Tuesday, April 1, 2008

Announcing...WikiLaw!

Do we live in a world governed by a rule of law? WikiLawyers think that we should. And so, inspired by the creators of Wikipedia, a new on-line community has been formed to craft legal norms. Just as Wikipedia brought us information 2.0, in which, as Steven Colbert put it, "reality is just what the majority agrees upon," WikiLaw aspires to bring interactivity to the rule of law. Sounds like democracy to me.
Our lawmakers in Washington are often distracted by matters that seem so far from our daily lives. For example, does the FISA court’s jurisdiction really matter when the president will simply by-pass it anyway? WikiLawyers tend to focus on matters closer to our everyday experience. For example, one entry recommends a sentence of 10 years at hard labor for throwing gum on the sidewalk. Don’t you hate that?

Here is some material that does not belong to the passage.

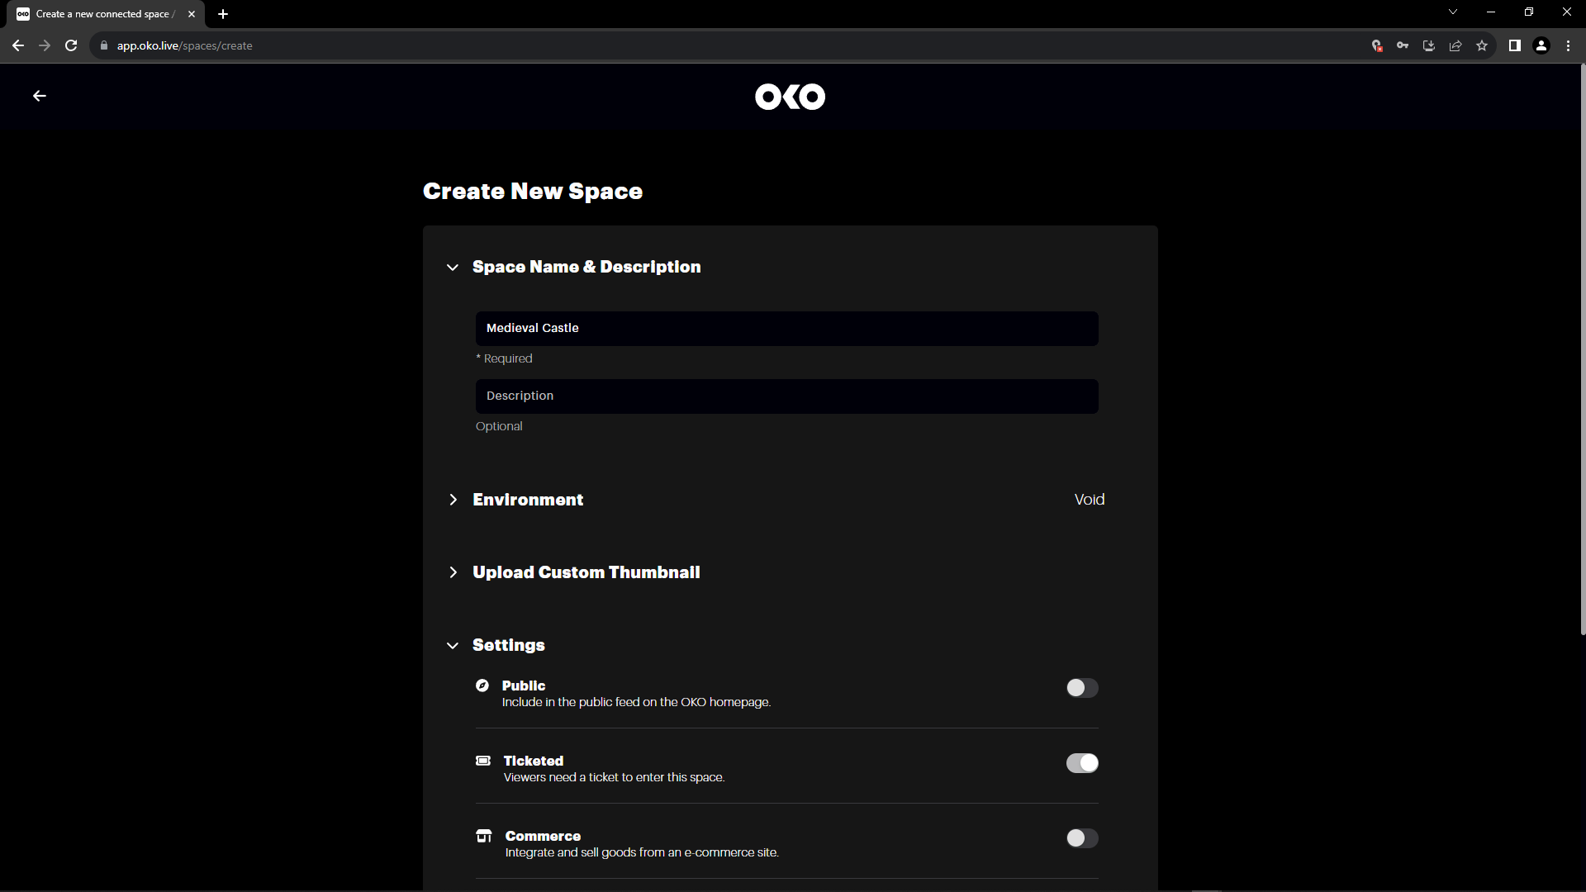Disable the Ticketed toggle
The image size is (1586, 892).
1082,763
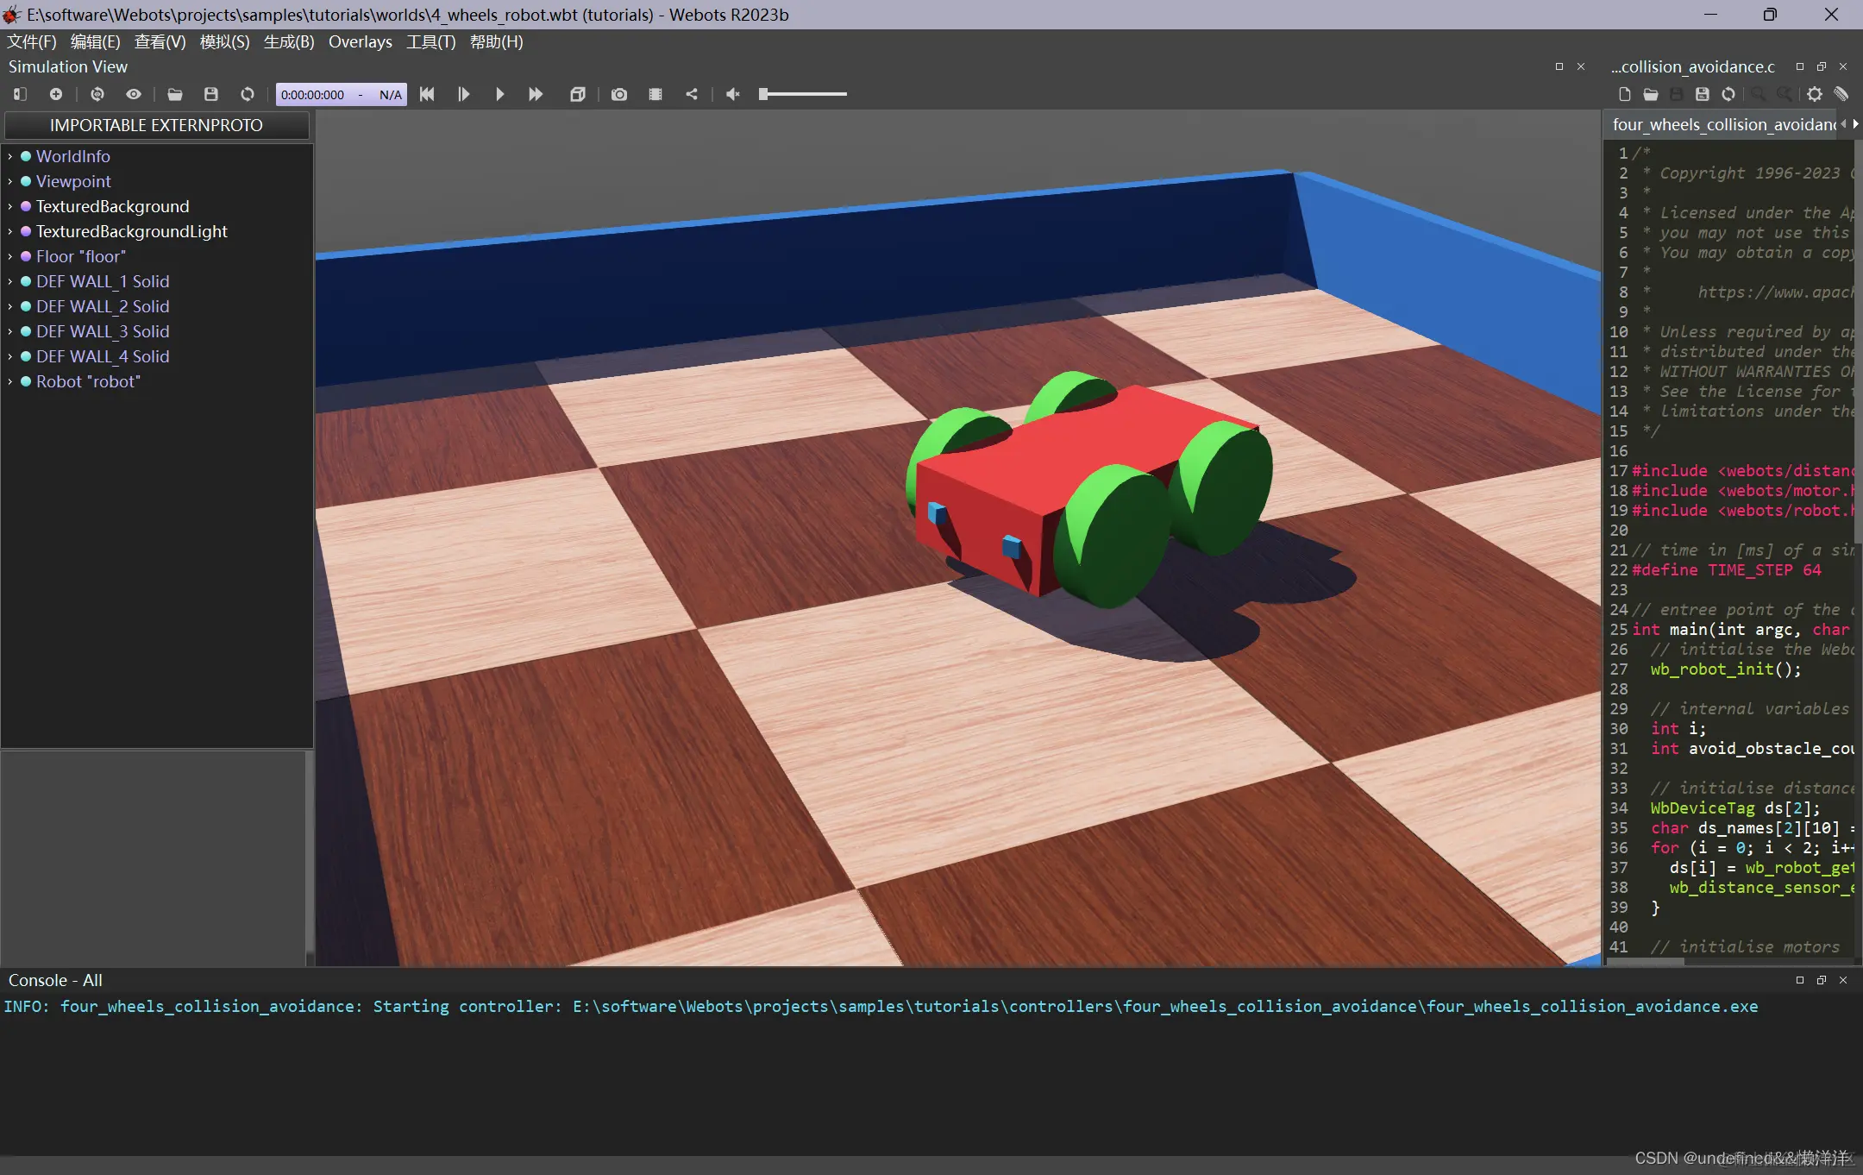Build the controller with gear icon

point(1815,94)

Just as disputes sometimes spring up at Wikipedia, with different authors rewriting entries based on different views of, well, reality, the same thing has been happening at WikiLaw. For example, someone created a WikiLaw entry on the crime of double-parking, with rather harsh penalties. Objections came from folks who just needed a minute to run in for that latte. After much back-and-forth, the ban on double-parking was modified to include a "Starbucks exception."

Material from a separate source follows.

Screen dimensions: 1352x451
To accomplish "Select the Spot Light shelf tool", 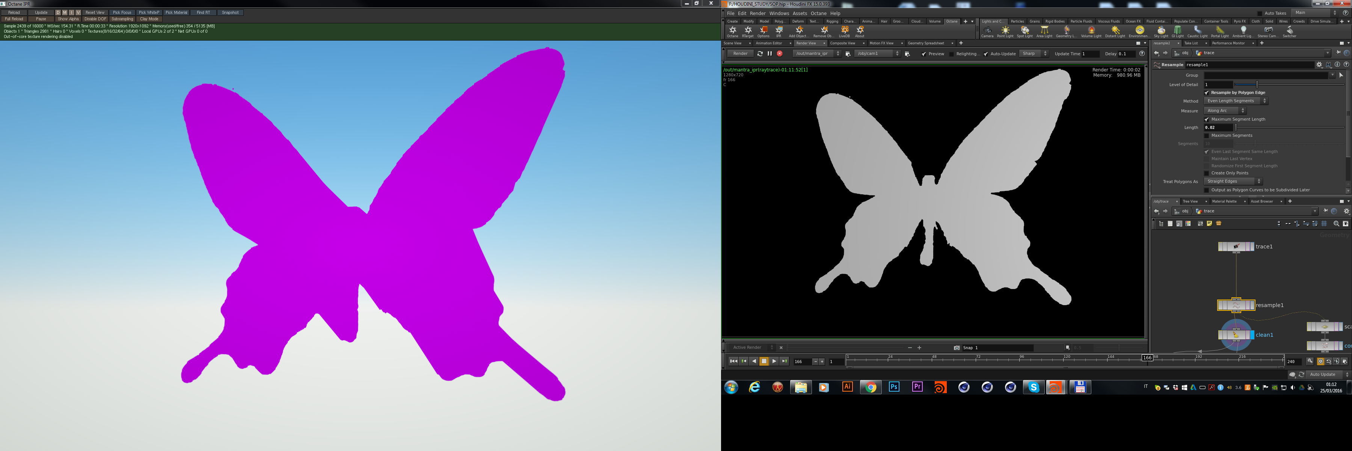I will [x=1024, y=31].
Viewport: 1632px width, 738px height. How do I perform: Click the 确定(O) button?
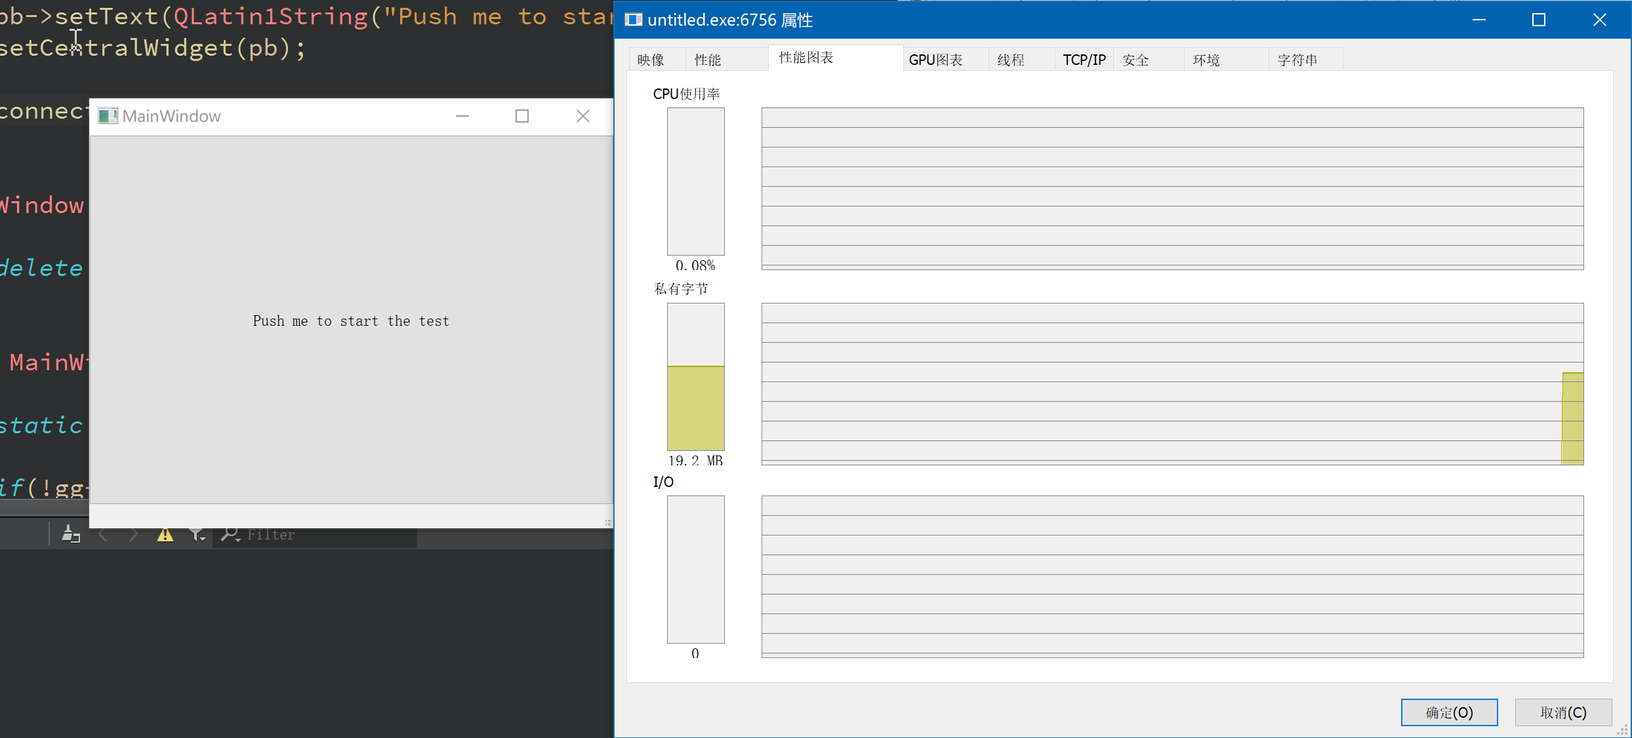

Another dimension of WikiLaw is legal history 2.0. Authors of legal history-related pages have taken seriously Jack Balkin’s collection What Brown v. Board of Education Should Have Said, and have rewritten the Brown decision itself. At first the WikiLaw version of the decision was re-written to uphold separate but equal. But then someone realized that the Supreme Court had also rewritten Brown in its ruling last year, Parents Involved in Community Schools v. Seattle, and so Chief Justice John Roberts’ views on the history of Brown, once simply a revisionist take in a new opinion, have now become part of the WikiLaw reconstruction of what Brown actually said. It used to be that in order to rewrite the past, you had to be either a revisionist historian or a Supreme Court Justice, but at WikiLaw, you can do it, too.

If Wikipedia is, to quote Colbert again, "the Encyclopedia where you can be an expert even if you don't know what the hell you're talking about," I suppose with WikiLaw you can create a rule of law even if you don’t give a damn about justice. So what’s new about that?